For both HIV and COVID, patients are often uncomfortable talking about exposure, disease status, and the factors that put them at risk. Unfortunately, many clinicians—rather than focusing on exposure to the five bodily fluids that transmit HIV—instead choose to emphasize and question the personal behaviors connected to these fluids. The taboos related to sexual intercourse and injection drug use result in shaming people who could become infected with HIV. This was most evident in the original 1981 naming of HIV as GRID or Gay-Related Immune Deficiency. While COVID does not spread in the same way, it also retains a stigma associated with its origins and transmissibility around masking, quarantining, and getting vaccinated. The stigma associated with both diseases stems from fear and misinformation – two things that could be simultaneously confronted in the primary care setting.

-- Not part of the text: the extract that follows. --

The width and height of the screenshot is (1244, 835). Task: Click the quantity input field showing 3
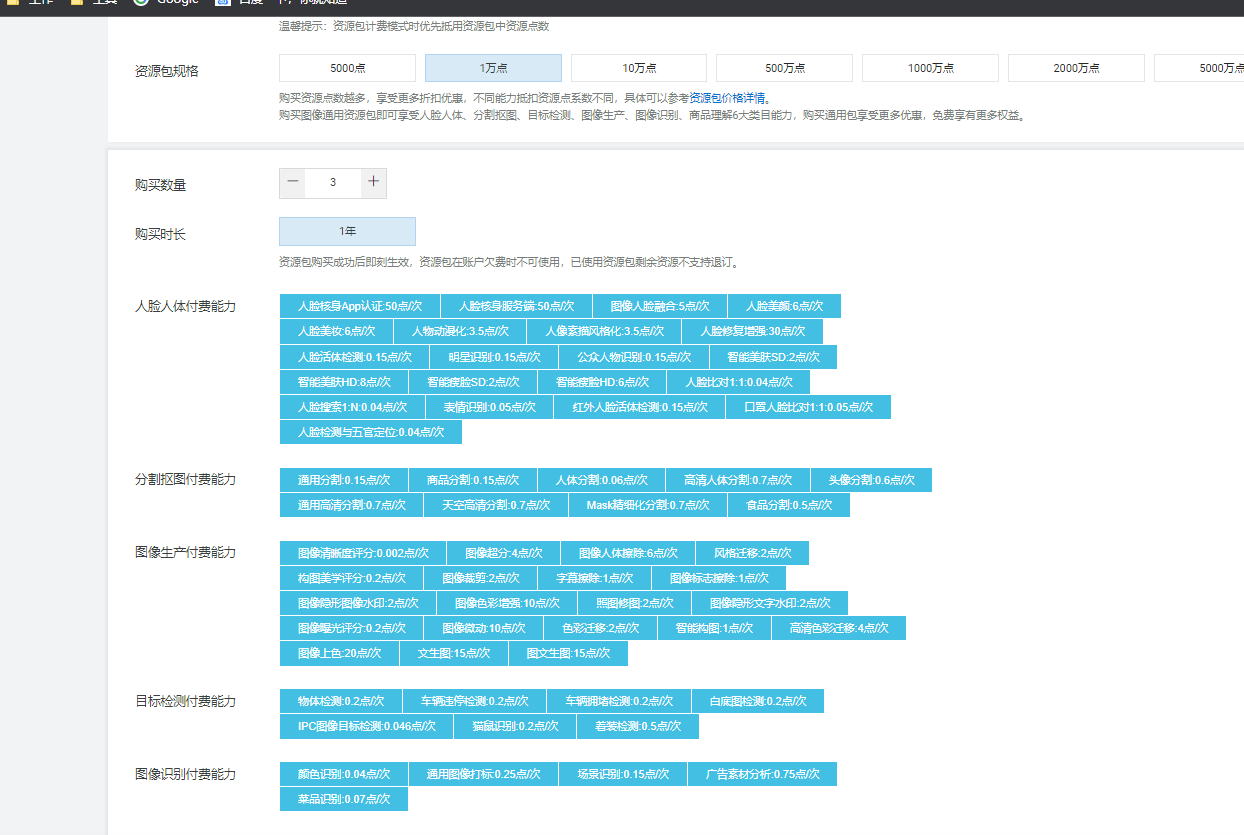click(333, 183)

They impact the same populations.
HIV and COVID disproportionately impact minoritized patient populations. According to the CDC, in 2020, 71 percent of HIV diagnoses in the U.S. were among gay, bisexual, and other men who reported male-to-male sexual contact. This fact necessitated our four-step national response to HIV during the COVID era. Additionally, despite data that indicates that Black and brown people are more likely to follow universal COVID precautions than other groups, vaccination rates have lagged partly because of historical abuse in medical research, scientific racism, and ongoing socioeconomic disparities. These structural risks are coupled with well-documented bias that can lead to patients feeling dismissed or profiled in clinical encounters.
Routinizing screening
Routinizing screening for HIV and for COVID vaccination status could help reduce the stigma associated with both conditions and ensure that the most vulnerable populations are reached. It would help make the screening questions commonplace and comfortably routine. This would prevent vulnerable patients from feeling targeted or judged by the questions.

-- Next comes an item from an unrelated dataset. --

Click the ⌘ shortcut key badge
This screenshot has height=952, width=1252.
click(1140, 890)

Routine HIV screenings at community health centers serve as a model for how this can be done in the primary care setting. It can also be a model for how to roll out routine COVID vaccine screenings in primary care settings. Various states have already demonstrated success in lowering new HIV infections through routine HIV testing in emergency departments. Similarly, recent CDC recommendations to provide pre-exposure prophylaxis (PrEP) in the same clinical visit as the HIV test establishes a continuum of care that can curb its spread. Screening for COVID vaccines and administering them in the same visit would likely yield similar positive outcomes.

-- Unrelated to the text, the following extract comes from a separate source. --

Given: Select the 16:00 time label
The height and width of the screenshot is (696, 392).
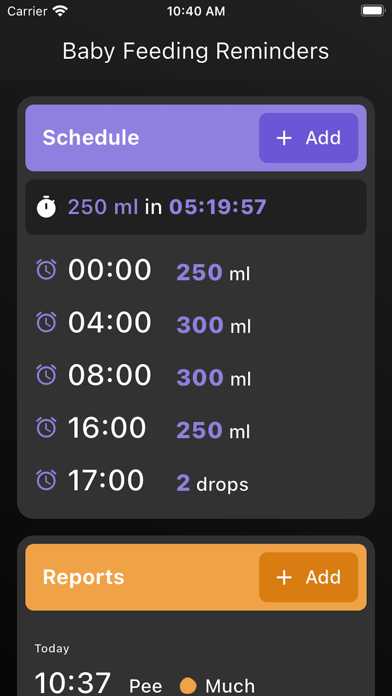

We also need on-the-ground training programs for clinicians so they can better approach patients with these screenings. For instance, my team at George Washington University is working on a research-informed educational initiative called the Two in One: HIV + COVID Screening and Testing Model that will provide primary care practitioners with training so they can routinize HIV screening and COVID vaccine screening for all patients, alongside culturally responsive communication with racial, ethnic, gender and sexual minoritized patients, in particular. Hopefully, this model will change the stigma attached to HIV and COVID vaccine screening and the discomfort patients and clinicians face in talking openly about risks, protective factors, barriers to care, and ongoing support.
The primary care setting is a powerful place in the fight against both HIV and COVID-19. Making screening for both conditions routine practice for every patient will help reduce stigma, reach the people who need help the most, and help the country get closer to eventually ending the unfair outcomes that can stem from HIV and COVID.
Maranda C. Ward is a clinical research assistant professor.